■ **Exercise description**
Duplicate the lines from the line containing "The height and" up to and including the line containing "Action: pyautogui.click(x=648, y=259)".

— start of Provided records —

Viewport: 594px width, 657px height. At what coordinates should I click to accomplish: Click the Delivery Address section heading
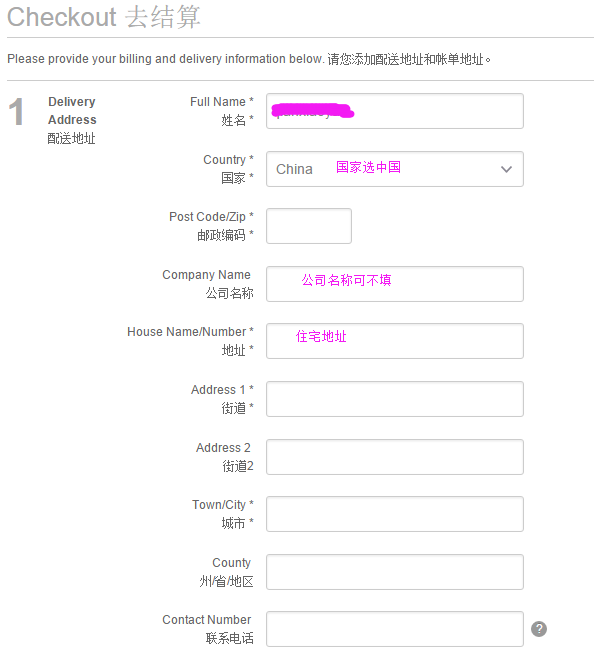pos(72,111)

— end of Provided records —
— start of Provided records —

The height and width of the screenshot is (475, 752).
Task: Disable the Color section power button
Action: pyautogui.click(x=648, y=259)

— end of Provided records —
— start of Provided records —

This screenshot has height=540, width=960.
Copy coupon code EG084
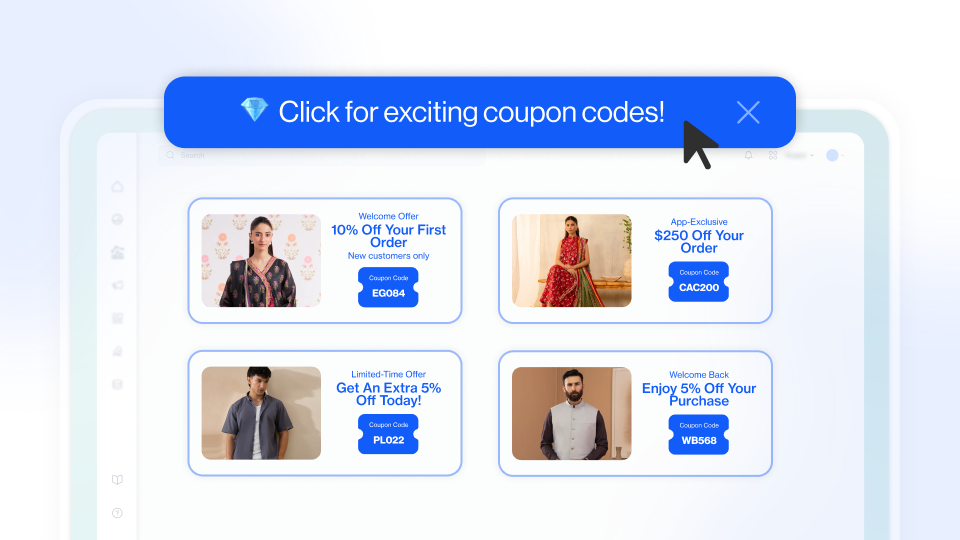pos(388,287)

— end of Provided records —

■ **Output of the exercise**
The height and width of the screenshot is (475, 752).
Task: Disable the Color section power button
Action: pyautogui.click(x=648, y=259)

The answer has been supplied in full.